The Cox regression analysis of nested age groups was also repeated using age, BEC28, and FI28 in the same models (Supplementary Figure 5B). Unlike age and FI28, BEC28 was not a significant predictor of mortality in all age groups. At age older than 91 years, only FI28 was a significant predictor. Similar observations were made using BE28 + FI28, BE34 + FI34, or BEC34 + FI34 (data not shown).

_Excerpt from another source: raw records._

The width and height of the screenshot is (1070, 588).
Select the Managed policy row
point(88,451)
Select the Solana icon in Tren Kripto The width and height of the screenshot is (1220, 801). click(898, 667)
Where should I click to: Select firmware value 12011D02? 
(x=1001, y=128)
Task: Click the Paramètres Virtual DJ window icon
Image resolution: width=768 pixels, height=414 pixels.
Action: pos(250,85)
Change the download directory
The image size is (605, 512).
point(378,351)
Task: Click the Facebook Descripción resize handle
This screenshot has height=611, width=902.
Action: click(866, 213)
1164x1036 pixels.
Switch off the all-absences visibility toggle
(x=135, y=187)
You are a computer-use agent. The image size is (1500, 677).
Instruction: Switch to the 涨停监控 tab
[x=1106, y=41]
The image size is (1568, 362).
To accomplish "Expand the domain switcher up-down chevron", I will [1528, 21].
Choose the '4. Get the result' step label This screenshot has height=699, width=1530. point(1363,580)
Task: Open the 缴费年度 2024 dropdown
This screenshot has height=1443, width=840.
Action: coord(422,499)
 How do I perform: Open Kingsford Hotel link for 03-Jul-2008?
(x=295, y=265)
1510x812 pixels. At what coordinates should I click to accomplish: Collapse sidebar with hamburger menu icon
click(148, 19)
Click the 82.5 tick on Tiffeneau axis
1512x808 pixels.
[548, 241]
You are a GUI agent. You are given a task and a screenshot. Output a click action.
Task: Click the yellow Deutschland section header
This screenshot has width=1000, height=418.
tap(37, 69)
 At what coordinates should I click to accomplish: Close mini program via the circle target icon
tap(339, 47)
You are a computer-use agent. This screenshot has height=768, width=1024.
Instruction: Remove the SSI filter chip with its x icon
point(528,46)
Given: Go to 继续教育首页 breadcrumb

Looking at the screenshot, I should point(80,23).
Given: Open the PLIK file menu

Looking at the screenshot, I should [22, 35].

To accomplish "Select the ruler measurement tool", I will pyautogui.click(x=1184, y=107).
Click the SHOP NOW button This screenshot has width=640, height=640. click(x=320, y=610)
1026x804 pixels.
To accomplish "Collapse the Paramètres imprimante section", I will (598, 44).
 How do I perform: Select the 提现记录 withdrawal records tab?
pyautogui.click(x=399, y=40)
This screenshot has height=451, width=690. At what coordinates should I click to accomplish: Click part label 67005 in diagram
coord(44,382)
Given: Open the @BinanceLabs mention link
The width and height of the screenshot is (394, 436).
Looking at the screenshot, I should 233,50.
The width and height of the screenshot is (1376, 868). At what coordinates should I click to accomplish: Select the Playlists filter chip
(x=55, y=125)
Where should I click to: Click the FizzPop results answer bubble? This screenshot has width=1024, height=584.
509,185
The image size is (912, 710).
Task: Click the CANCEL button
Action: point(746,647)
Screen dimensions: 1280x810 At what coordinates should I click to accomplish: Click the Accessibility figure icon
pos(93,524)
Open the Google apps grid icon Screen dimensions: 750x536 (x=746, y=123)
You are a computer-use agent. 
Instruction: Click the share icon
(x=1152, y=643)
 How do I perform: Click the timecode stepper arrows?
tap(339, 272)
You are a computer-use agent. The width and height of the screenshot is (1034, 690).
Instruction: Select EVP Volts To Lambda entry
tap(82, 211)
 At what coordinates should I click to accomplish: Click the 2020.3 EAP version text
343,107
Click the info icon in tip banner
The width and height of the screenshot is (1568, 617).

Frailty Indexes Using NHANES and HRS Data

The comparisons of biological age measures in LHAS indicate that the frailty index calculated using selected health items can outperform BE and BEC as a biological age measure. Using independent public data sets, we tested the generalizability of the finding. The same feature selection methods were applied to the processed 1999–2000 NHANES data set, and 17 health items were selected (Supplementary Table 2). As in LHAS, the age adjustment substantially reduced z scores of most of the variables, indicating that these health items constitute age-related changes (Supplementary Figure 6). The coded data were used to calculate biological age measures. The prediction effect size of these biological age measures was estimated using survey-weighted Cox regression modeling. The design-adjusted likelihood ratio test value of FI17 was higher than that of BE17 or BEC17 (Table 2). Furthermore, in the presence of age and FI17, BE17 or BEC17 was not significant at all, confirming the redundancy of the KD measures with age and the frailty index. In the NHANES data, accurate estimation and comparison of effect sizes was not possible because the age of 85 years and older was combined as age 85.

Table 2.

Model Concordance and Likelihood Ratio (Rao–Scott) Test Statistics of Biological Age Measures in Survey-Weighted Cox Regression Analysis of NHANES Data

Survey-Weighted Cox Model	Concordance (SE)	Term Tested	2Log LR	Significance
Base (sex + race + age)	.686 (.021)	Age	128.83	***
Base + BE17	.744 (.019)	Age	6.89	**
		BE17	38.87	***
Base + BEC17	.744 (.019)	Age	1.59	n.s.
		BEC17	38.87	***
Base + FI17	.760 (.018)	Age	19.29	***
		FI17	135.70	***
Base + FI17 + BE17	.762 (.018)	Age	8.07	**
		FI17	55.34	***
		BE17	2.79	n.s.
Base + FI17 + BEC17	.762 (.018)	Age	0.44	n.s.
		FI17	55.34	***
		BEC17	2.79	n.s.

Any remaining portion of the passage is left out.